Pixel 2 users: what are you doing to replace? Which new device? Or are you going to install different OS onto the phone and keep using the hardware?<p>For those replacing, anyone going the PinePhone route?
======
rvz
If the PinePhone does not have the exact _same_ apps that you will find in the
Play Store or App Store, then it is not a viable replacement for the Pixel 2
user, unless they are Linux fans or enthusiasts.
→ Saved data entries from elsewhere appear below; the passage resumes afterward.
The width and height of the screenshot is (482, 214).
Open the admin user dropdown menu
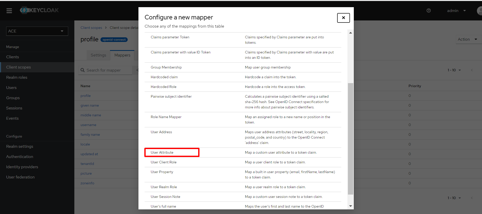coord(456,11)
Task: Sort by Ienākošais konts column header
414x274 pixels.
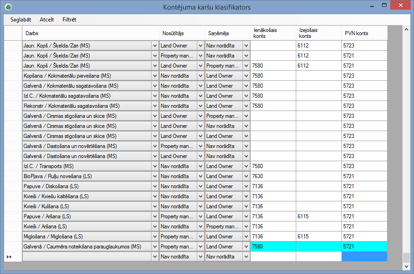Action: pos(273,33)
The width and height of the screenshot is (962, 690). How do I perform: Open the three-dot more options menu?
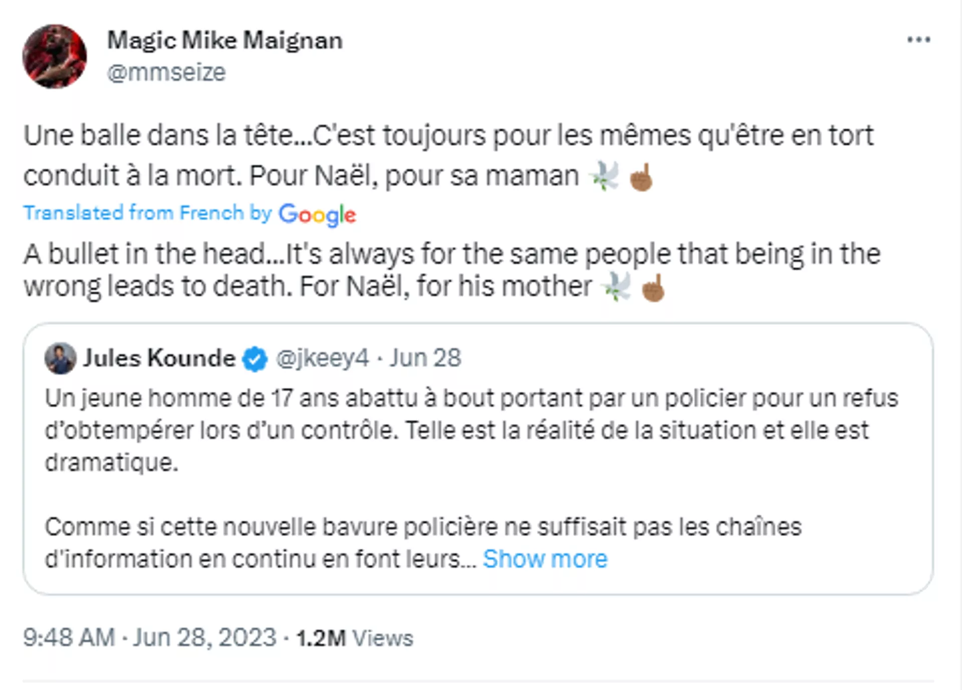tap(918, 40)
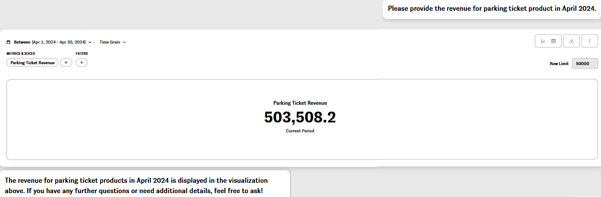
Task: Click the download icon button
Action: tap(572, 41)
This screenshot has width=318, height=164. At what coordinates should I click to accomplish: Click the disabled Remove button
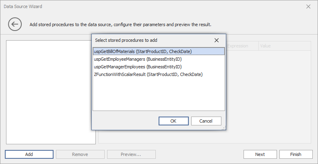pos(80,154)
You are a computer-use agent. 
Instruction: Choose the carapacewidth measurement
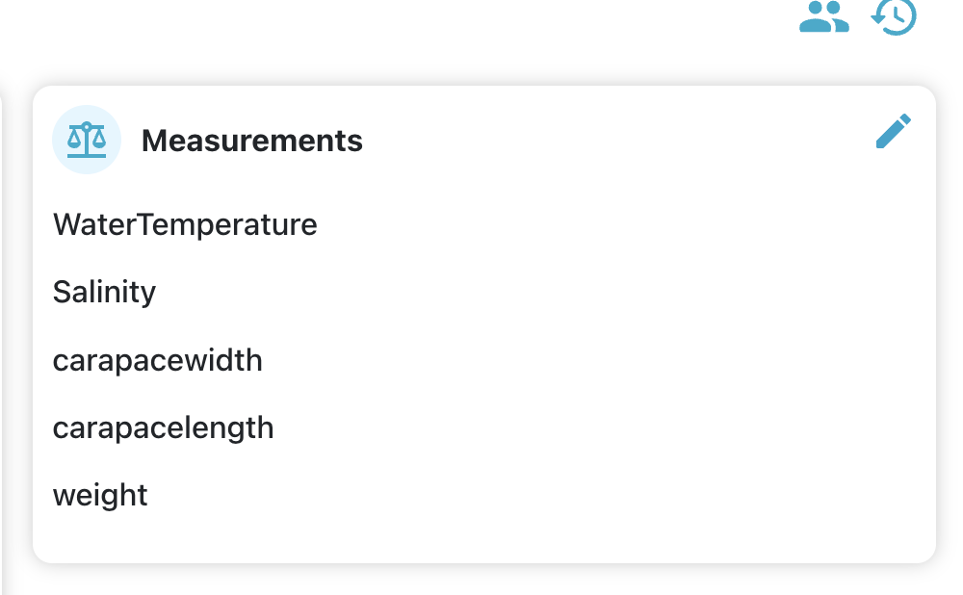click(x=157, y=360)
It's easier to get a new Pixel device or iOS device, but this duopoly really
needs a credible alternative and the PinePhone is really not an option unless
it has the latest Android and can run the same Android apps without the
hassle.

Looking at the list of OSes it supports, it just slapping on Linux distros
running on a tiny screen. That tells me its for Linux enthusiasts and that's
too bad. I'd rather buy and iPhone 12 or a new Pixel device when they both
come out than to do this ROM flashing business like its 2010.

------
Grazester
I am hoping they launch the Pixel 4a then. It looks like a good contender for
my needs, it has a finger print reader.

------
mickotron
I've found grapheneos, /e/, UBPorts, etc don't support Pixel 2.